The game will be on Netflix, which adds fuel to the concern that fans and politicians have about the growing cost of watching NFL games. In Green Bay and Milwaukee, the game will be available to fans on local TV, but for the rest of the country, it’s Netflix or nothing. Offering games to streaming sites such as Netflix and Amazon is part of the NFL’s efforts to profit from every available revenue source, which in turn increases the amount of revenue sharing teams get, an important source of income for the Packers. But fans and elected officials are pushing back on what that does to the cost of watching games. It is a developing issue.
New Orleans Saints
Worth noting: The Saints were the only team in the NFC South that didn’t finish 8-9. The Saints have a young quarterback in Tyler Shough and high hopes after a draft that critics didn’t hate. And for Packers fans, a trip to New Orleans in early December could be appealing. The Super Bowl will not return there in the foreseeable future, so it would be a good time to go.
Buffalo Bills
Worth noting: Another marquee matchup, between quarterbacks Jordan Love and Josh Allen. The NFL apparently thinks so, anyway. This gets the prime time game treatment, the fourth at Lambeau Field during the season.

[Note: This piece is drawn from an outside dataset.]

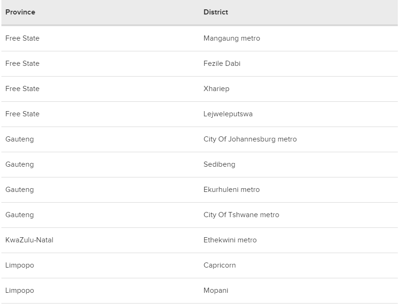Viewport: 402px width, 304px height.
Task: Click City Of Johannesburg metro cell
Action: pyautogui.click(x=250, y=139)
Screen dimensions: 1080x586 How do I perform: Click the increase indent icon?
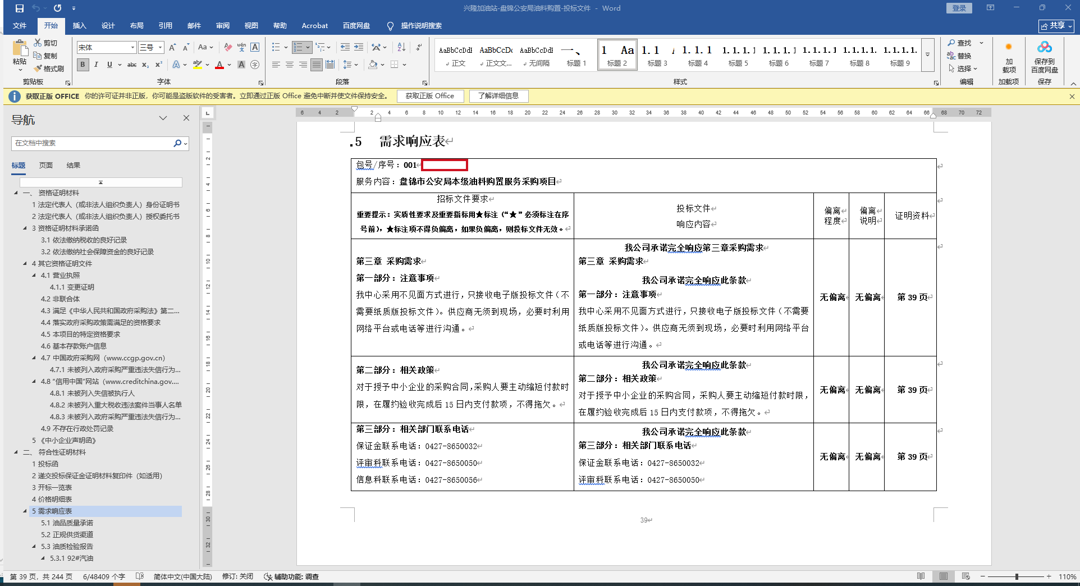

The Bills have a new coach in former offensive coordinator Joe Brady. Sean McDermott was fired after the 2025 season despite having a 106-58 record in nine years in Buffalo. Despite all that success, he was only 8-8 in the playoffs and never made it to the Super Bowl. The NFL is a tough business.
Miami Dolphins
Worth noting: No matter what their records are, this will be a game of great interest to Packers fans: Matt LaFleur versus Jeff Hafley. Jordan Love vs. Malik Willis, a host of former Packers coaches now on the Miami staff. Because this game is so late in the year, the Dolphins should be past the initial learning curve of a new coaching staff and new quarterback, but they will be a warm-weather team playing in Green Bay in December.
Houston Texans
Worth noting: Houston is the final 2025 playoff team and final night game at Lambeau Field (excluding possible playoffs) on the Packers’ schedule. It will be cold on Jan. 4 (colder than in Houston at least) and the Packers’ fourth consecutive cold-weather game. That should be an advantage, and given the strength of NFC North teams, will probably be a crucial game for Green Bay’s playoff hopes.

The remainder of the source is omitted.